### Task instructions
Starting at the top line and ending at the bottom one, repeat the entries exactly and drop every picture.

### Task data

######

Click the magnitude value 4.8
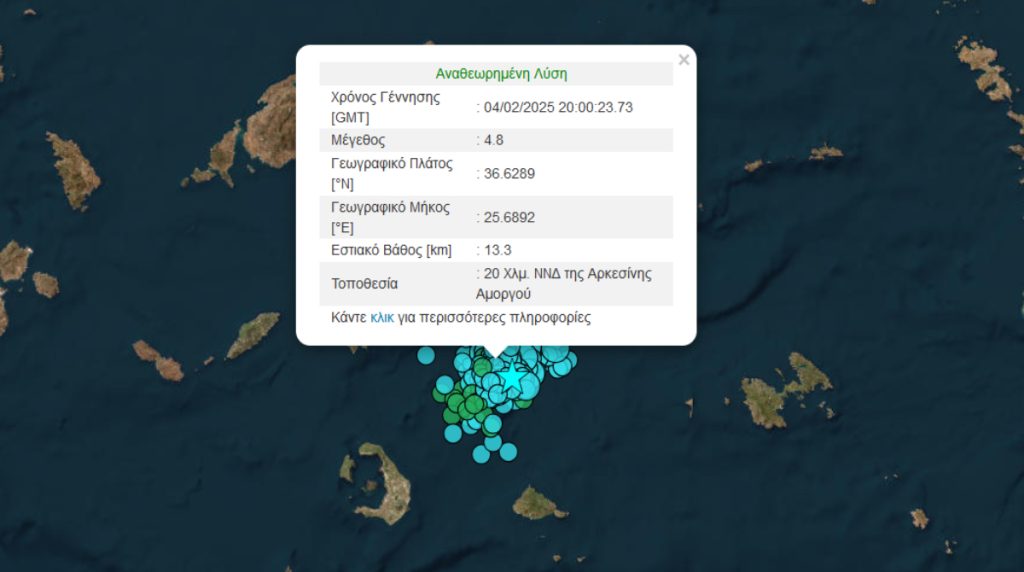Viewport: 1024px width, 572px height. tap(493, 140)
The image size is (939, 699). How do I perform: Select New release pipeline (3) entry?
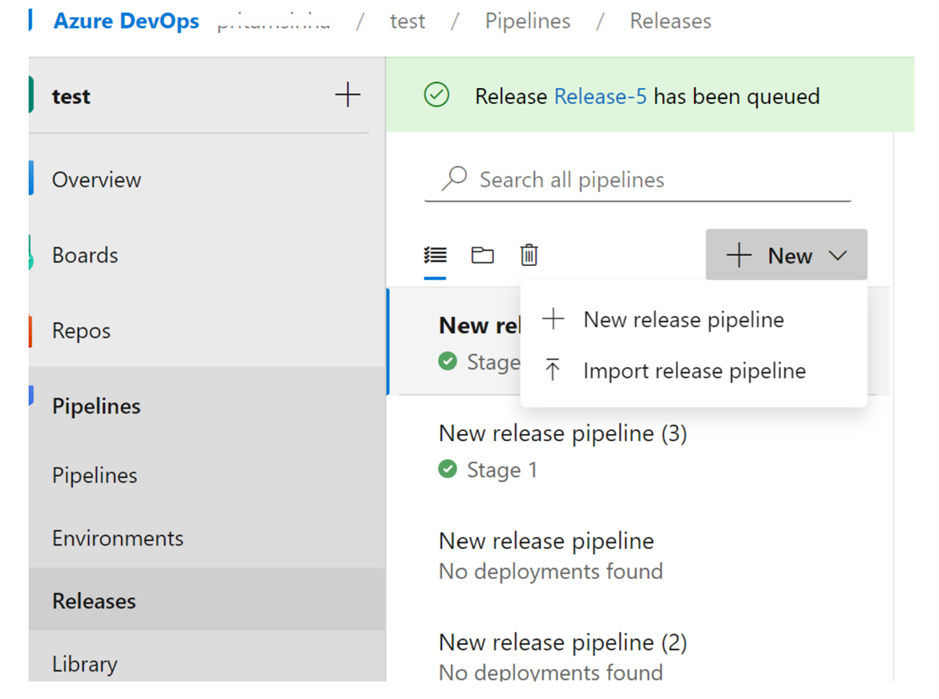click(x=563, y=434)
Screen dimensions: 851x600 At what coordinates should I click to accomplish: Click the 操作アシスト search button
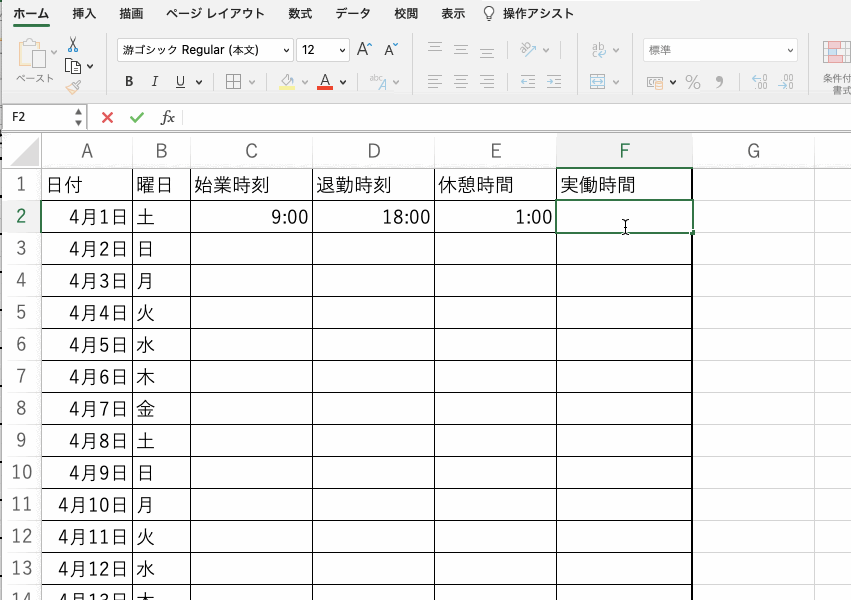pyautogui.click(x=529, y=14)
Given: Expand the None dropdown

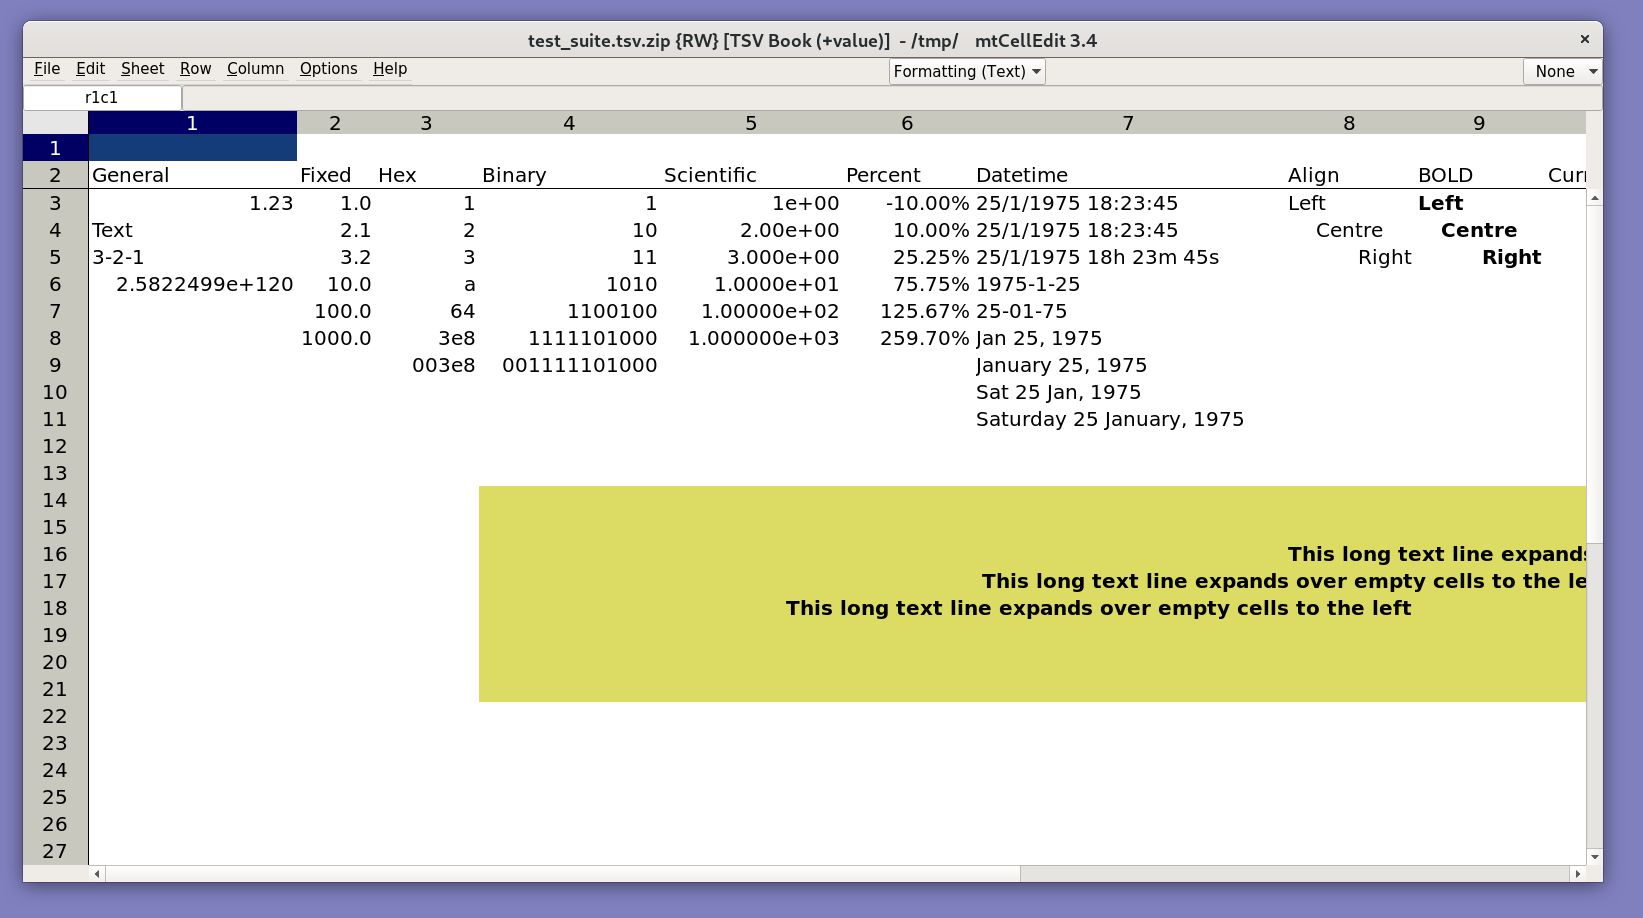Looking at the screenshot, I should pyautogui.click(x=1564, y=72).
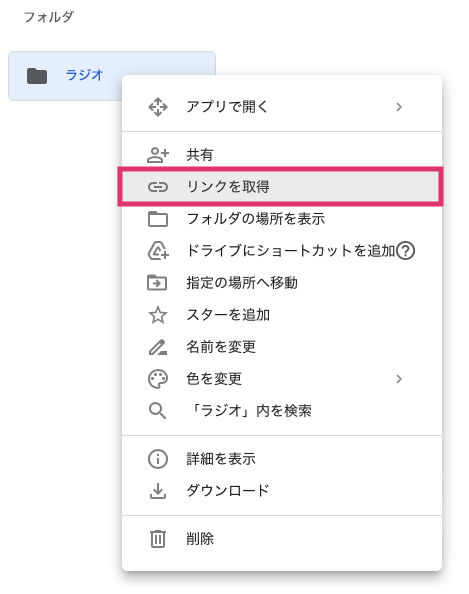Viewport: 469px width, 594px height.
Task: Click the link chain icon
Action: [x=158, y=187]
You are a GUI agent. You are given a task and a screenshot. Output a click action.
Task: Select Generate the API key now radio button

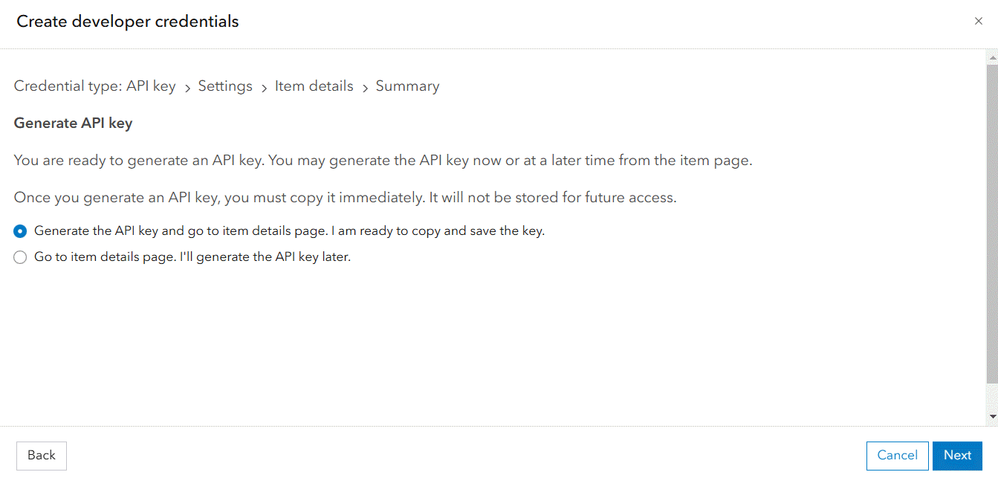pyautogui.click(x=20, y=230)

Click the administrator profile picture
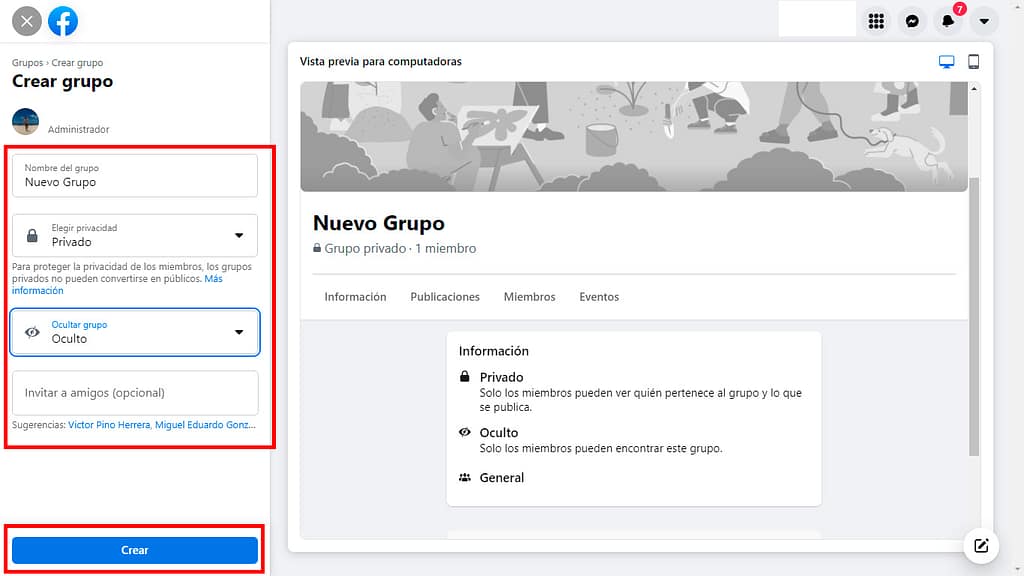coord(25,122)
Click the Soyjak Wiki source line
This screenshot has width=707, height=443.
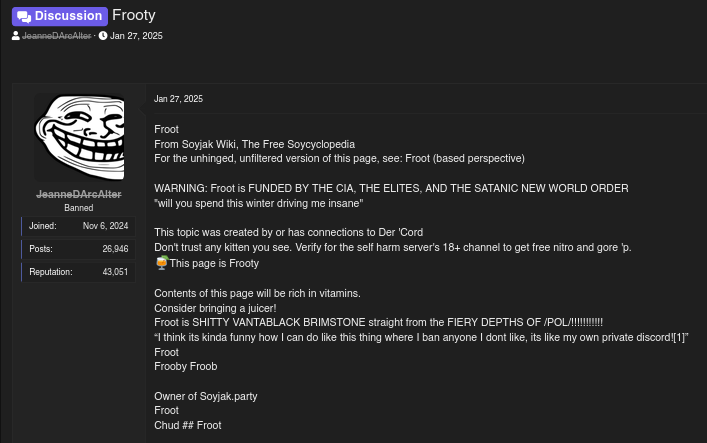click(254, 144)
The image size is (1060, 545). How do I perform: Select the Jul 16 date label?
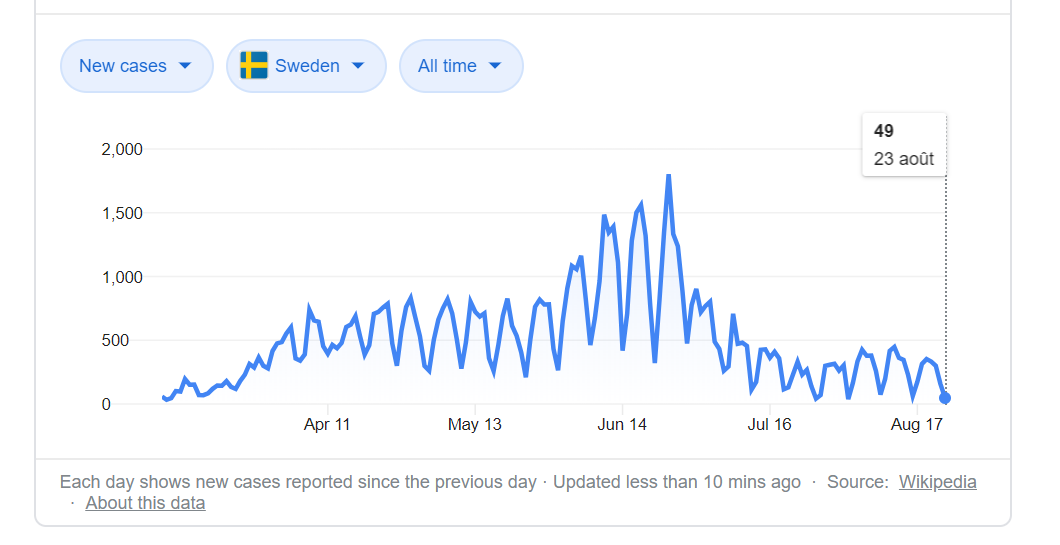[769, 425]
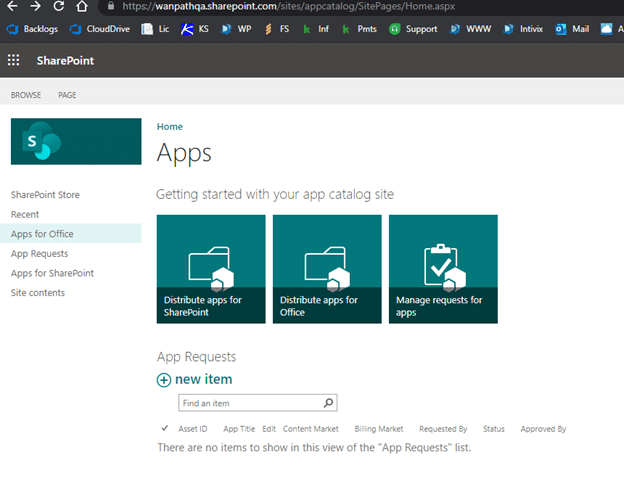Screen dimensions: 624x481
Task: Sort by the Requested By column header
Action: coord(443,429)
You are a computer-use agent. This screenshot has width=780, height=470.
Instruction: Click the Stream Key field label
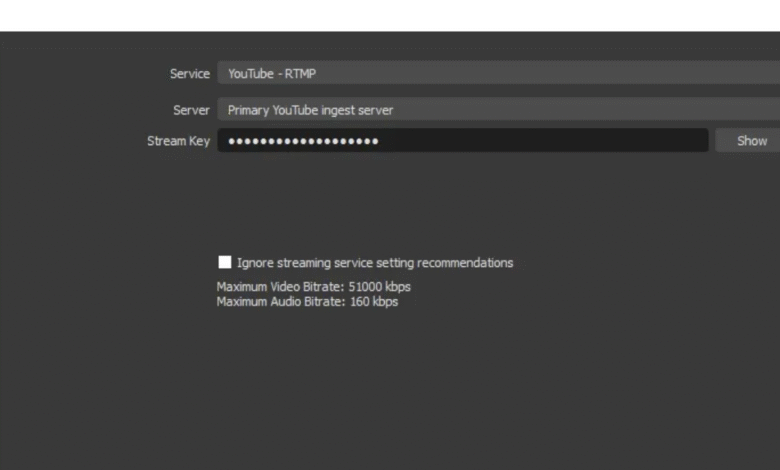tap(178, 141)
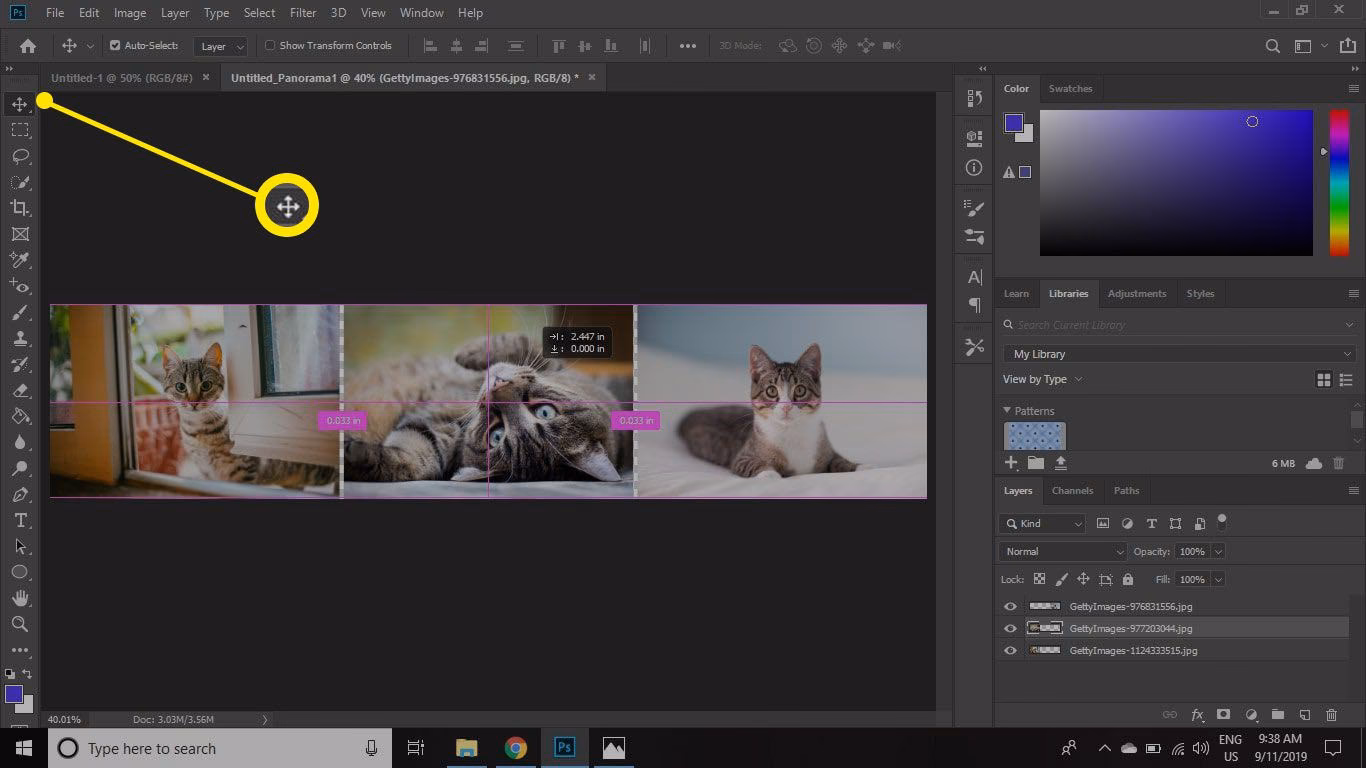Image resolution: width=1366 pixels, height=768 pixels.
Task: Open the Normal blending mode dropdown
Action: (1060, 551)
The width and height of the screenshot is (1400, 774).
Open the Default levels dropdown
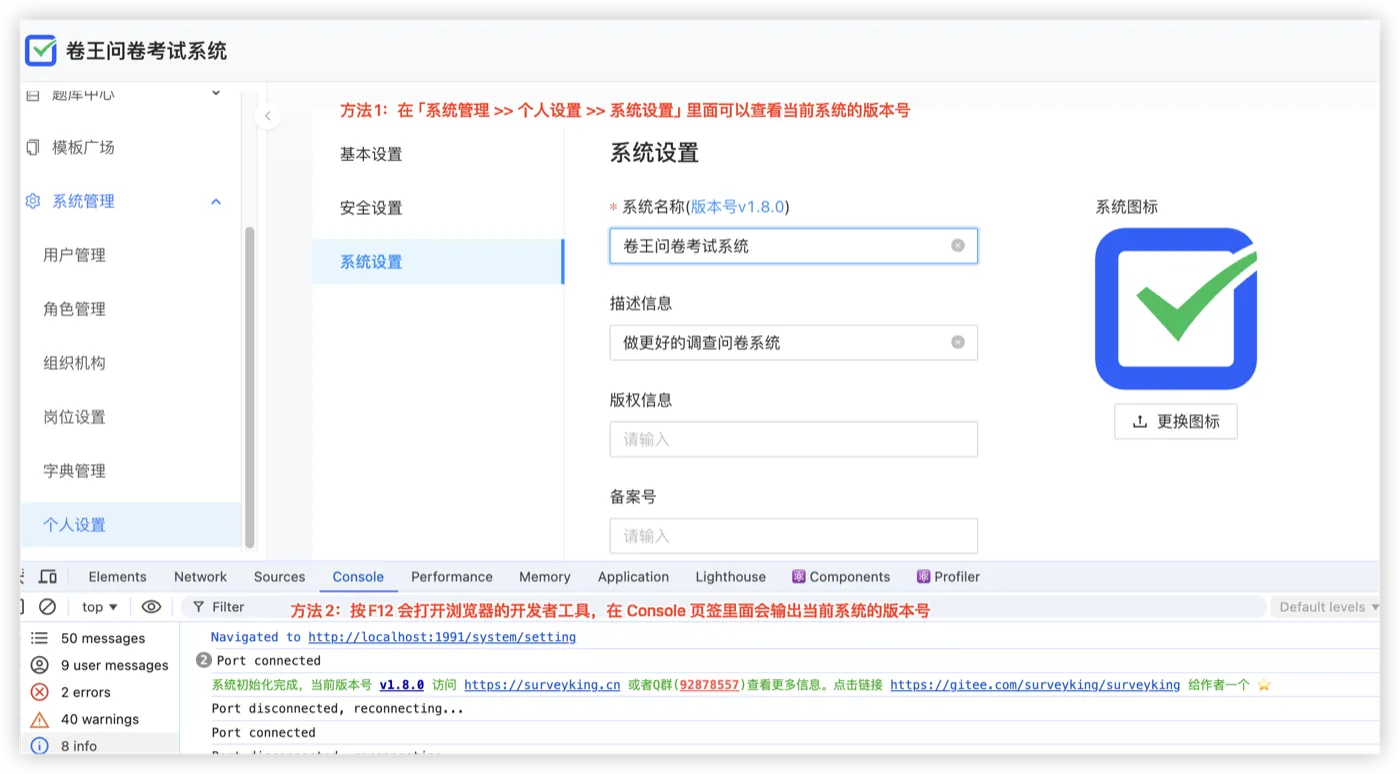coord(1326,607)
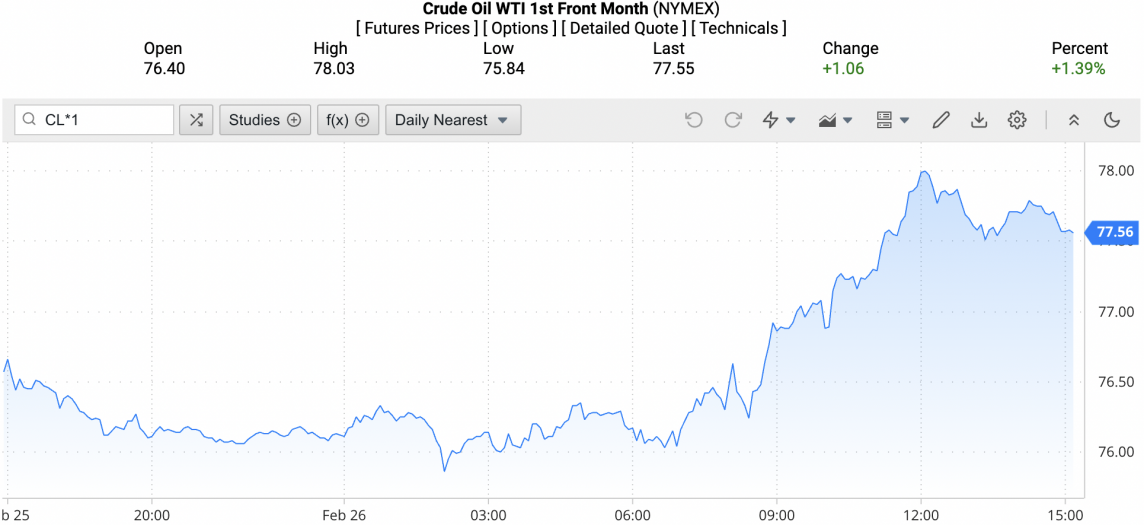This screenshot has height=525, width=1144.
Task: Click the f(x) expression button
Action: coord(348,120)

######

### Result below
Click the magnitude value 4.8
Viewport: 1024px width, 572px height. tap(493, 140)
The image size is (939, 699). How do I perform: Select New release pipeline (3) entry?
click(x=563, y=434)
Screen dimensions: 851x600 At what coordinates should I click to accomplish: Click the 操作アシスト search button
pyautogui.click(x=529, y=14)
Given: Expand the None dropdown

Looking at the screenshot, I should pyautogui.click(x=1564, y=72).
Viewport: 469px width, 594px height.
Task: Click the link chain icon
Action: [x=158, y=187]
You are a GUI agent. You are given a task and a screenshot. Output a click action.
Task: Select Generate the API key now radio button

pyautogui.click(x=20, y=230)

Click the administrator profile picture
coord(25,122)
Click the Soyjak Wiki source line
This screenshot has width=707, height=443.
click(254, 144)
The image size is (1060, 545). How do I perform: Select the Jul 16 date label?
[769, 425]
Screen dimensions: 624x481
Task: Sort by the Requested By column header
Action: coord(443,429)
You are a computer-use agent. This screenshot has width=780, height=470.
Instruction: Click the Stream Key field label
tap(178, 141)
Image resolution: width=1366 pixels, height=768 pixels.
Task: Open the Normal blending mode dropdown
Action: (1060, 551)
The width and height of the screenshot is (1400, 774).
Open the Default levels dropdown
coord(1326,607)
This screenshot has height=525, width=1144.
Task: Click the f(x) expression button
Action: coord(348,120)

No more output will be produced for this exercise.